Natural Gas or Renewables? Who’s Getting the Job Done Today?
Natural gas versus renewables is the root issue dividing natural gas supporters and opponents. Are renewables getting the job done? Is natural gas getting the job done? Let’s take a look.
Natural gas is helping our economy in several different ways. Job and wealth creation from natural gas development has been documented over and over again (see this post for the recent example). What we haven’t done adequately is to compare natural gas with renewables on the same basis. Natural gas, as it turns out, creates jobs and wealth at rates far surpassing renewable energy sources and is every bit as clean and safe.
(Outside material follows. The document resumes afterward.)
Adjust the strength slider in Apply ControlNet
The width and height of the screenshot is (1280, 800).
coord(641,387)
Let’s review the facts.
Economic Contributions of Natural Gas
The Marcellus Shale Commission recently assembled some of the employment numbers for Pennsylvania’s natural gas industry. This data makes it as clear as can be, the natural gas industry has carried the economy of much of the Commonwealth, that part with natural gas development, through some very difficult times. Here are the essentials:
Employment (2009Q2 to 2012Q2):
• Core industries were up 19,945 (+182.8%).
• Ancillary industries were up 16,037 (+8.2%).
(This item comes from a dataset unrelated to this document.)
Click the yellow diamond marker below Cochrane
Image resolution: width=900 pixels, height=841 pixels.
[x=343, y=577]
• All industries increased 111,651 (+2.0%).
• 2012Q2 Marcellus Shale related industries total employment was 243,116.
Wages (2011Q3 through 2012Q2):
• The average wage across all industries was $48,087.
• The average wage in the core industries was $89,116, which was approximately $41,029 greater than the average for all industries.
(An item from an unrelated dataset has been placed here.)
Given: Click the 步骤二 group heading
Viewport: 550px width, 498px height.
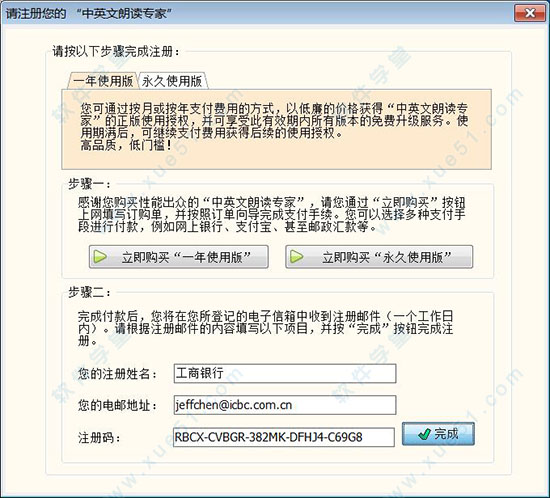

• The average wage in the ancillary industries was $65,122, which was approximately $17,035 greater than the average for all industries.
New Hires (2009Q3 to 2012Q3):
• Statewide new hires in the core industries were 122.7% higher in 2012Q3 than in 2009Q3.
• Statewide new hires in the ancillary industries were 30.0% higher in 2012Q3 than in 2009Q3.
• Statewide new hires across all industries were 11.3% higher in 2012Q3 than in 2009Q3.
• In 2010Q2, 71% of new hires in the core industries were PA residents; in 2011Q2, this increased to 74%. 2012Q2 research is underway.”
Economic Contributions of Renewables
Now let’s look at the renewables side of the ledger. A study by the Beacon Hill Institute at Suffolk University, in Boston, which came out recently analyzes the impacts of Pennsylvania’s Alternative Energy Portfolio Standard (AEPS) – a fancy name for a state mandate enacted in 2004 requiring utilities in the Commonwealth to generate 8% percentage of electricity from renewable sources such as solar, hydro, wind and biomass. One might ask why states are involving themselves in economic decisions better made by utilities themselves, but the reason, of course, is because they can, they want to be politically correct and the voter seldom makes the connection between such political decisions and their electric bills. The Beacon Hill study took a hard look at this issue from this perspective, analyzing the benefits and costs of such mandates, as well as assumptions being used by the Energy Information Administration. The second paragraph sort of sums it all it up, doesn’t it?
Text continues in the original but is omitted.